[Dataset items]

- Opening Delimiter -

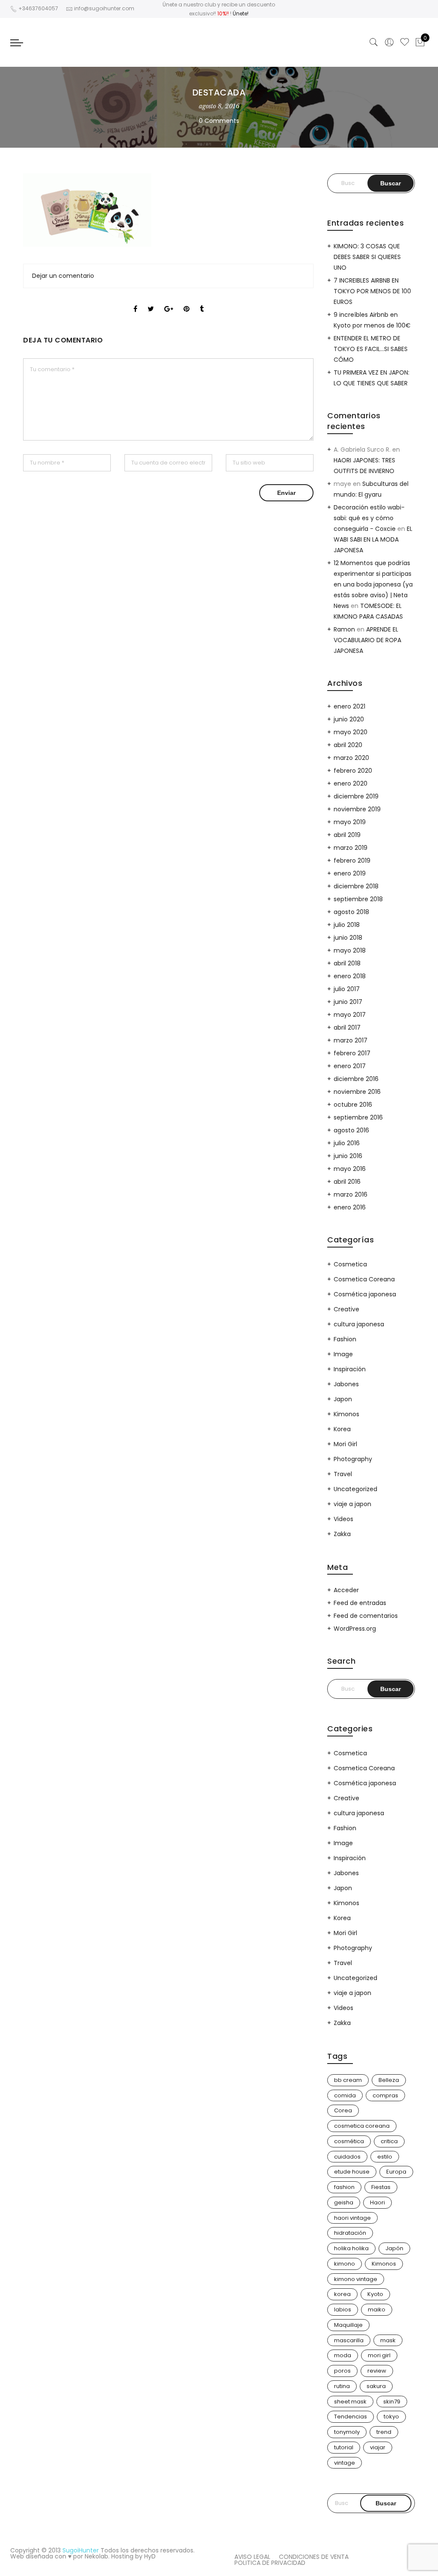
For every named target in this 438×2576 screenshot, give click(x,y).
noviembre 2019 (357, 809)
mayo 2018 (350, 950)
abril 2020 (348, 745)
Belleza (389, 2080)
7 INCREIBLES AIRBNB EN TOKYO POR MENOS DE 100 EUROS (372, 291)
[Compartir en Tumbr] (202, 301)
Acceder (346, 1590)
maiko (376, 2309)
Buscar (386, 2503)
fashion (344, 2187)
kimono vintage (355, 2279)
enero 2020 (350, 783)
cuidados (347, 2157)
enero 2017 (350, 1066)
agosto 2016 (351, 1130)
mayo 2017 (350, 1014)
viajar (377, 2447)
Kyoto (375, 2294)
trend (383, 2432)
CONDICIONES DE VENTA (314, 2556)
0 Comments (219, 120)
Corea (343, 2110)
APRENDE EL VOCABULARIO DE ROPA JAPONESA (367, 640)
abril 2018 (347, 963)
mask (388, 2340)
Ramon (344, 629)
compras (385, 2095)
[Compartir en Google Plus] (168, 301)
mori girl (379, 2355)
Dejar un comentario (63, 275)
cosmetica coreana (362, 2126)
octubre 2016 (353, 1104)
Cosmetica (350, 1264)
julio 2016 (347, 1143)
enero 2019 (350, 873)
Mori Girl (345, 1444)
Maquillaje (348, 2325)
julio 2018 (347, 924)
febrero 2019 (352, 860)
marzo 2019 (350, 847)
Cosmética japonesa (365, 1294)
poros (342, 2371)
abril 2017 (347, 1027)
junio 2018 (348, 937)
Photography (353, 1459)
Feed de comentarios (366, 1615)
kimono (344, 2264)
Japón (394, 2248)
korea (342, 2294)
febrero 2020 (353, 770)
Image (343, 1354)
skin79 (391, 2401)
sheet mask (350, 2401)
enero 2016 (350, 1207)
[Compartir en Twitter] (151, 301)
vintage (344, 2463)
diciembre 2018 (356, 886)
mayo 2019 (350, 822)
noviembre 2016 (357, 1091)
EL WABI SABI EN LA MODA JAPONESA (373, 539)
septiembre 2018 (358, 899)
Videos (343, 1519)
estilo (384, 2157)
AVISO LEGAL (252, 2556)
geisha (343, 2202)
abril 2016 (347, 1181)
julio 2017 (347, 989)
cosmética (349, 2141)
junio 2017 (348, 1002)
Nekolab (96, 2556)
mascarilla (349, 2340)
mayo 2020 (350, 732)
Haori (377, 2202)
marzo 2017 (350, 1040)
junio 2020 (349, 719)
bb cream (348, 2080)
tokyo (391, 2416)
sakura (376, 2386)
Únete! (241, 13)
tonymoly (347, 2432)
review (376, 2371)
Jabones (346, 1384)
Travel (343, 1474)
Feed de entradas (360, 1603)
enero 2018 (350, 976)
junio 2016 (348, 1156)
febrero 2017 (352, 1053)
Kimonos (346, 1414)
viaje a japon (352, 1504)
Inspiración (350, 1369)
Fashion (345, 1339)
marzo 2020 (351, 757)
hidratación (350, 2233)
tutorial (343, 2447)
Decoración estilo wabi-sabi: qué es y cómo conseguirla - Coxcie (369, 518)
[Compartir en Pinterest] (186, 301)
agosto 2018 (351, 912)
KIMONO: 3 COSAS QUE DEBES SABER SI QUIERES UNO (367, 257)
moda (342, 2355)
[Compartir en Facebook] (135, 301)
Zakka (342, 1534)
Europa (396, 2172)
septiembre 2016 (358, 1117)
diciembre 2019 (356, 796)
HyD (150, 2556)
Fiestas (381, 2187)
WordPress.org (355, 1628)
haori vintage (352, 2218)
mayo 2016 (350, 1168)
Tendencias (350, 2416)
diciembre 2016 (356, 1079)
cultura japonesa (359, 1324)
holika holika (351, 2248)
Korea (342, 1429)
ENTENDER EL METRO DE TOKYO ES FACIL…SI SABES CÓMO (371, 349)
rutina (342, 2386)
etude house (352, 2172)
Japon (343, 1399)
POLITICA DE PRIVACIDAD (269, 2562)
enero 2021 (349, 706)
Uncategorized (355, 1489)
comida (345, 2095)
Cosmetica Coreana (364, 1279)
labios (342, 2309)
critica (389, 2141)
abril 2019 (347, 835)
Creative (346, 1309)
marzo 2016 (350, 1194)
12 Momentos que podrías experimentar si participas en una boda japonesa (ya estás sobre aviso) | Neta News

- Closing Delimiter -

■ **YOUR ASSIGNMENT**
Return a word-for-word copy of the lines above from the one holding "enero 2017 (350, 1066)" through the one holding "mask (388, 2340)", with both of them included and nothing besides.

■ **REPLY**
enero 2017 (350, 1066)
agosto 2016 (351, 1130)
mayo 2017 (350, 1014)
viajar (377, 2447)
Kyoto (375, 2294)
trend (383, 2432)
CONDICIONES DE VENTA (314, 2556)
0 Comments (219, 120)
Corea (343, 2110)
APRENDE EL VOCABULARIO DE ROPA JAPONESA (367, 640)
abril 2018 (347, 963)
mask (388, 2340)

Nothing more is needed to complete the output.